I’ll always remember the first time I heard “Ain’t No Rest for the Wicked” by Cage the Elephant, the first song I heard from what would later become one of my favorite bands.
Some of you might think you’re in the wrong place after reading that last sentence, but the rest of you know exactly what I’m talking about. A series of commercials, trailers and the opening cinematic for the first Borderlands were all set to this song, giving a cool game an extra layer of badass. It was good when you watched it, but it became great when you heard it. So great that 6 years later I still sing it, the same way I belt out the chorus to “Simple and Clean” from Kingdom Hearts or smell the sea air when I hear The Legend of Zelda: the Wind Waker theme.
My point is this: if a game is a present, a good soundtrack is the silky bow on top. It can take you back in time or be that little push you need when considering a game.
When I think of a great soundtrack, the first game that comes to my mind is Hotline Miami. The songs weren’t unique or popular and they didn’t have any catchy choruses or popular bands, just 80’s synths and funky bass lines from people who had no idea their music would be in a video game.
But, it absolutely worked. Looking at Hotline Miami strictly from a gameplay perspective, it’s a fun game. Listening to the soundtrack without playing the game is a bit weird – sporadic at times, but I would listen to a few songs again. However, through the simple act of playing the game with the music in the background, it all clicks into place. Suddenly, this fun game became a game that I would play multiple times through. I would convince my friends to try the game simply by sharing a couple tracks from the soundtrack with them. And now, years later, I still get an eerie feeling when I hear “Deep Cover” and I still get a surge of adrenaline every time “Crystals” comes on.
Hotline Miami’s soundtrack holds a place in my heart because I heard it while playing the game, but I would argue a game’s soundtrack only gets more valuable as time passes. I mean, what gamer isn’t completely overcome with nostalgia when they hear the original Pokemon game theme? When I heard that song (17-18 years ago?) I didn’t pay it any mind, but now I hear it and I remember asking my mom what deposit and withdrawal meant, I remember trying to navigate through Rock Tunnel in the dark, I remember using every spare moment before school leveling up my Pokemon. These things didn’t mean much to me at the time, but those are moments that I will never experience again. They’re just memories now. I won’t play the game the same way ever again, but the soundtrack will always be the same.

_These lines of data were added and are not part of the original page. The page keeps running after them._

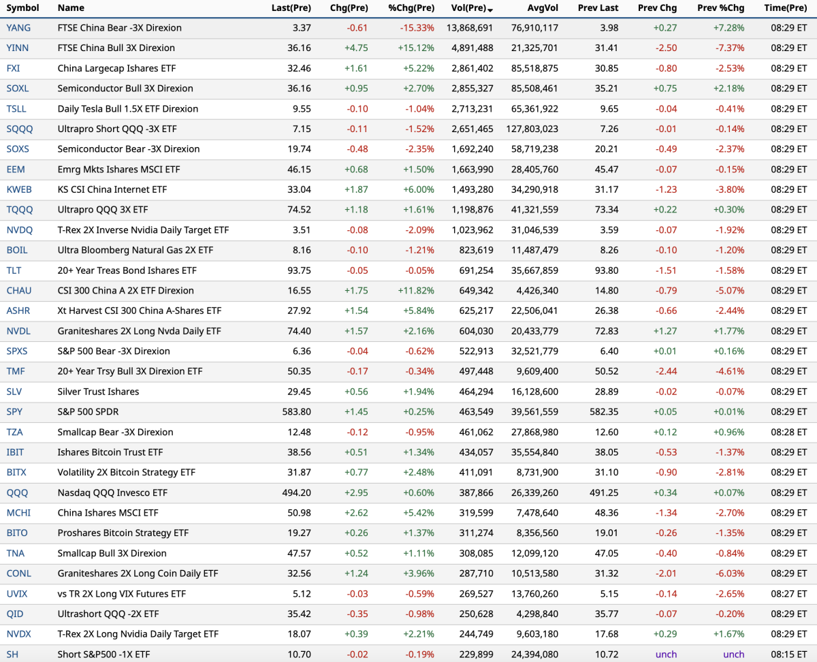Open the TQQQ quote link
The height and width of the screenshot is (662, 817).
(x=19, y=210)
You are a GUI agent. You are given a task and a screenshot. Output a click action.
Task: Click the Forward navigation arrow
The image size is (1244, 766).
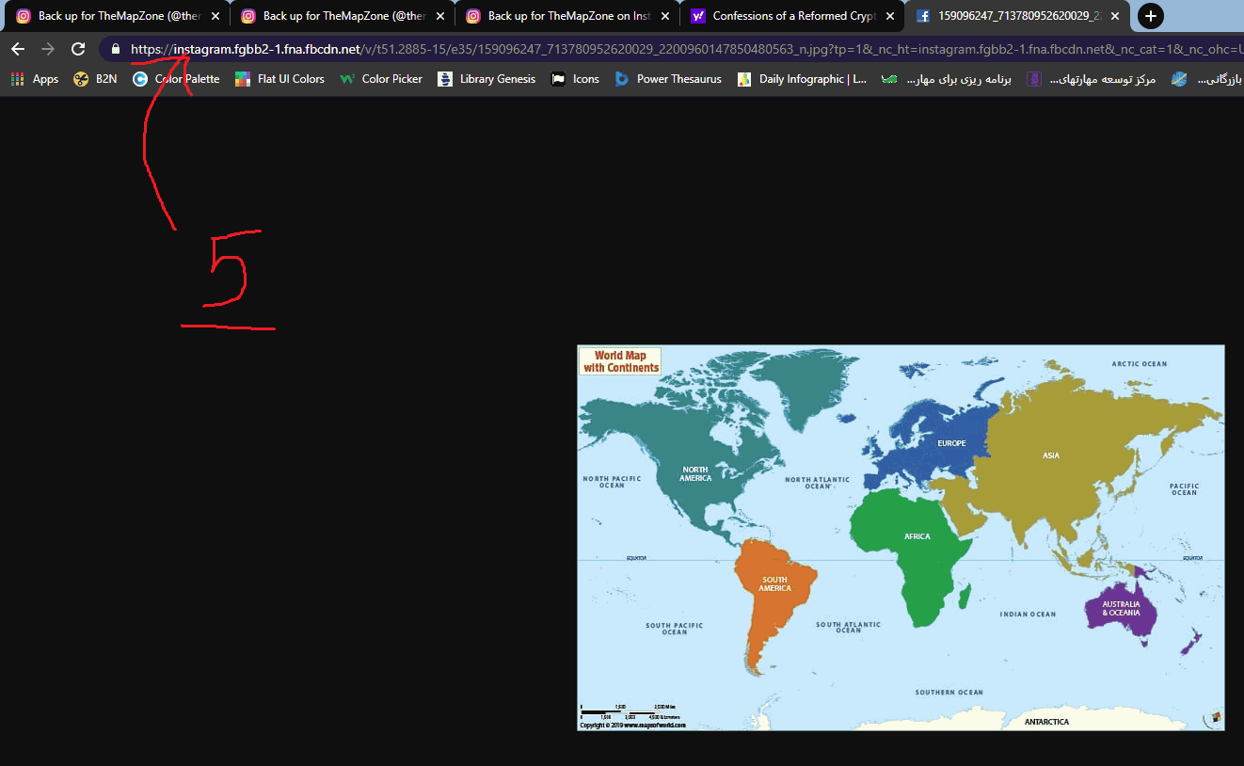click(48, 49)
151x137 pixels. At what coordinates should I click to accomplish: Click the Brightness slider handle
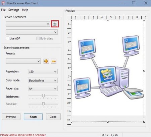click(43, 96)
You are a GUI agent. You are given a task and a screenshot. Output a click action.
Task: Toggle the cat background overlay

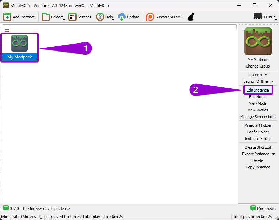pos(191,16)
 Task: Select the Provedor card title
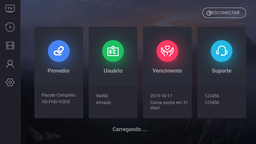click(x=59, y=71)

Whether it’s original or just a collection of songs curated for a game, a soundtrack has the potential to be another part of the game to love – or sometimes even the only part of the game to love. The sad fact is, you can only enjoy something for the first time once, but a soundtrack can bring you closer to those feelings.
Next time you play a videogame, think about this: you may never be in the position to experience it the same way, but listening to 30 seconds of pixelated tones or pre-recorded instruments can meet you halfway. There’s something special about that, don’t you think?